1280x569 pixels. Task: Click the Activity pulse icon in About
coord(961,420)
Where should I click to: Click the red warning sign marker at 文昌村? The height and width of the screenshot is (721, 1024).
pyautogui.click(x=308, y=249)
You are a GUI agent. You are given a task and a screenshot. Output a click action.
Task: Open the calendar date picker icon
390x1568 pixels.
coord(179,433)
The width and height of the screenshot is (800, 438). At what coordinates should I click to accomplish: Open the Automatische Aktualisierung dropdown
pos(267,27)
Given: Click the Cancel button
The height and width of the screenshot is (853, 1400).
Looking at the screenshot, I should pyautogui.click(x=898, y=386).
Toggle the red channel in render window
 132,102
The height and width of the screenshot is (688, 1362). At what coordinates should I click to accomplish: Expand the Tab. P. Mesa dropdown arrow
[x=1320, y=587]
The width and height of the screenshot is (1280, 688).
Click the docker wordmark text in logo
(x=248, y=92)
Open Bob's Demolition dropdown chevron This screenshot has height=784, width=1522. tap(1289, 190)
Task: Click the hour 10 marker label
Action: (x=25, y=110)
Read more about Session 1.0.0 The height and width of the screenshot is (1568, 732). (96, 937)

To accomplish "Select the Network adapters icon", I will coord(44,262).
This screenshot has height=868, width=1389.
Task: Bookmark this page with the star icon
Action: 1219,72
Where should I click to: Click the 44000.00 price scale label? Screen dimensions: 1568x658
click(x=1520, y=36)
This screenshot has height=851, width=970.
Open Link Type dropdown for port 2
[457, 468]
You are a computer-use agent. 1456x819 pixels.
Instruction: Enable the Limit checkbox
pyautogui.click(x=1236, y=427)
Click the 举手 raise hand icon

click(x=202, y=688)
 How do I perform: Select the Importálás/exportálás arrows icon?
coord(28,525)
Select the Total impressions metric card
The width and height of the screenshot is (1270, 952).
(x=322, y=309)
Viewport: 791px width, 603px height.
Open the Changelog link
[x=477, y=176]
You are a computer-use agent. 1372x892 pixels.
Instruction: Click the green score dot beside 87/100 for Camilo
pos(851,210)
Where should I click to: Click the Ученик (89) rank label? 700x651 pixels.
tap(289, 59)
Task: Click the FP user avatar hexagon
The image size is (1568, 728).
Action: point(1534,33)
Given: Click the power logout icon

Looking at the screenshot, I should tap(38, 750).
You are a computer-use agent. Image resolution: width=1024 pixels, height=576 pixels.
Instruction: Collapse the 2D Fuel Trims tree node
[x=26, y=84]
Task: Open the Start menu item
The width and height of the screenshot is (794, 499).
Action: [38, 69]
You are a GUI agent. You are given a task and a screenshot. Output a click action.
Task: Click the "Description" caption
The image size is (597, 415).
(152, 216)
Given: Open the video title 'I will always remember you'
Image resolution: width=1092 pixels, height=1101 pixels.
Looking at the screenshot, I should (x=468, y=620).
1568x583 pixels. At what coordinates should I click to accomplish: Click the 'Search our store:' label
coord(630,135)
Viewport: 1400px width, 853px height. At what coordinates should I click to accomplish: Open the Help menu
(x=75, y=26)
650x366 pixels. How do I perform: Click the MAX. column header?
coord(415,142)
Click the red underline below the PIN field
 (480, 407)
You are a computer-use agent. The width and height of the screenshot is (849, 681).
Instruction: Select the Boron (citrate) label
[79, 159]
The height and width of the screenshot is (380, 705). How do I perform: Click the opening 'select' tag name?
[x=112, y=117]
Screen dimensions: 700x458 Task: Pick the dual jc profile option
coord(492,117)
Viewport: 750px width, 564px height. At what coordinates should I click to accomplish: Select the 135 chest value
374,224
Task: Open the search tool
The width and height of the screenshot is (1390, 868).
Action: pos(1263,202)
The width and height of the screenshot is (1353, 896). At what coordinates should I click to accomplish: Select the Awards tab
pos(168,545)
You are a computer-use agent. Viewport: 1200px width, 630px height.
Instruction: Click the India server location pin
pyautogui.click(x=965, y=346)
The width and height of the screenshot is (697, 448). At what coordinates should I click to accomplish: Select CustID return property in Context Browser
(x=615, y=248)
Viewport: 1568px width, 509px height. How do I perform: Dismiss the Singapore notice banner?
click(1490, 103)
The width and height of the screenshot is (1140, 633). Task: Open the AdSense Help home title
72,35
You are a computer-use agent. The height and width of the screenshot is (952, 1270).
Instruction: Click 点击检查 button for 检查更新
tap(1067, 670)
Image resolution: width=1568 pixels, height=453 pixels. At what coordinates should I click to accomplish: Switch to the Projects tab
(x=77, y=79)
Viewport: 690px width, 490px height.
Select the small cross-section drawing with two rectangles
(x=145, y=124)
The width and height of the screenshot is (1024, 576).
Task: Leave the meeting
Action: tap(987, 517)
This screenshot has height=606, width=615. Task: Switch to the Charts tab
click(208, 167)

════

* Aim *
Format the lines as a JSON list of strings, one string per line, starting with the line that contains "The width and height of the screenshot is (1280, 688)." and going on through the line that contains "Action: (x=25, y=110)". Leave out any blank lines.

* Problem solution *
[
  "The width and height of the screenshot is (1280, 688).",
  "Click the docker wordmark text in logo",
  "(x=248, y=92)",
  "Open Bob's Demolition dropdown chevron This screenshot has height=784, width=1522. tap(1289, 190)",
  "Task: Click the hour 10 marker label",
  "Action: (x=25, y=110)"
]